Iraq was often a black-and-white place for the Bush administration loyalists who served in the American occupation government. Ensconced in Baghdad’s heavily fortified Green Zone, they spent more time interacting with fellow Americans than Iraqis. Still, they were convinced that they knew what was best for Iraq. The old Iraqi Army, for instance, was bad. Exiled political leaders were good. Members of the Baath Party were, of course, in the bad column. Outside the Green Zone’s 17-foot-high walls, America’s military leaders saw a more sepia-toned landscape. It was not black and white, just hazy shades of brown.
The relationship between soldiers and the civilians in charge of reconstruction had faltered in the aftermath of previous U.S. military operations in Haiti, Kosovo, and Somalia. Iraq, however, was supposed to be different. It was supposed to be a chance to get military-civilian cooperation right.

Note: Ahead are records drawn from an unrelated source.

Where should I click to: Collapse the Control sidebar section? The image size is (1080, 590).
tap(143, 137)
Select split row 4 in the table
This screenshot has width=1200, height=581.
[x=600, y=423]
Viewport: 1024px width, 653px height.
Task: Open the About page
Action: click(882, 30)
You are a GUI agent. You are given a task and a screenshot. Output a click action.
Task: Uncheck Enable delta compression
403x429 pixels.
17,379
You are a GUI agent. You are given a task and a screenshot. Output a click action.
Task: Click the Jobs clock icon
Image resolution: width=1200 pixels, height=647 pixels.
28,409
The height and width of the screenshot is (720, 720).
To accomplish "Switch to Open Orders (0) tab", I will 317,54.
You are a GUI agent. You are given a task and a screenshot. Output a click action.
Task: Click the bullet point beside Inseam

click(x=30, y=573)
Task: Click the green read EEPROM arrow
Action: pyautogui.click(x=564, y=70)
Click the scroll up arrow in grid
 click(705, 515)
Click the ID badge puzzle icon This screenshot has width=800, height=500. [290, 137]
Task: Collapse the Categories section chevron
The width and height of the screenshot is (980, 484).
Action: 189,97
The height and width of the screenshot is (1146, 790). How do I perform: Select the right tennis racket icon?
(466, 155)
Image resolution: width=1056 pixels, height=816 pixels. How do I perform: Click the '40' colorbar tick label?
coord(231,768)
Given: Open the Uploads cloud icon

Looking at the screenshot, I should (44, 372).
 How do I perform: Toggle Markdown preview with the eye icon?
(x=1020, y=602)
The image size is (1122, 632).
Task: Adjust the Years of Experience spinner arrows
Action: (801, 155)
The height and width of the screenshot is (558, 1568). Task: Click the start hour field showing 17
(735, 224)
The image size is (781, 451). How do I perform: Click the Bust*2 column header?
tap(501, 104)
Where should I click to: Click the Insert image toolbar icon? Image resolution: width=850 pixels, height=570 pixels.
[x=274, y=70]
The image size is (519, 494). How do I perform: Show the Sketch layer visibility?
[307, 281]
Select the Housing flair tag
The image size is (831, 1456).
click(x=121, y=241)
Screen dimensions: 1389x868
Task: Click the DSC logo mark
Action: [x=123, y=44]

But, from the start, policies concocted by the U.S. Coalition Provisional Authority (CPA), headquartered inside Saddam’s marble-walled Republican Palace, rarely played out on the ground as CPA leader Ambassador L. Paul Bremer III and his subordinates expected. Bremer’s first official act upon arriving in Baghdad was to fire tens of thousands of Baathists from their government jobs. But what about the 15,000 teachers that included? What about the top managers at the Ministry of Health? Or the hundreds of old soldiers who had been made honorary senior members of the party after spending years in Iranian prisoner-of-war camps?
Those working for the CPA—many of whom were young civilians politically loyal to the Bush administration—didn’t grasp these nuances, or the need for pragmatic exceptions to their neoconservative edicts. But many in the military did. In the northern city of Mosul, for...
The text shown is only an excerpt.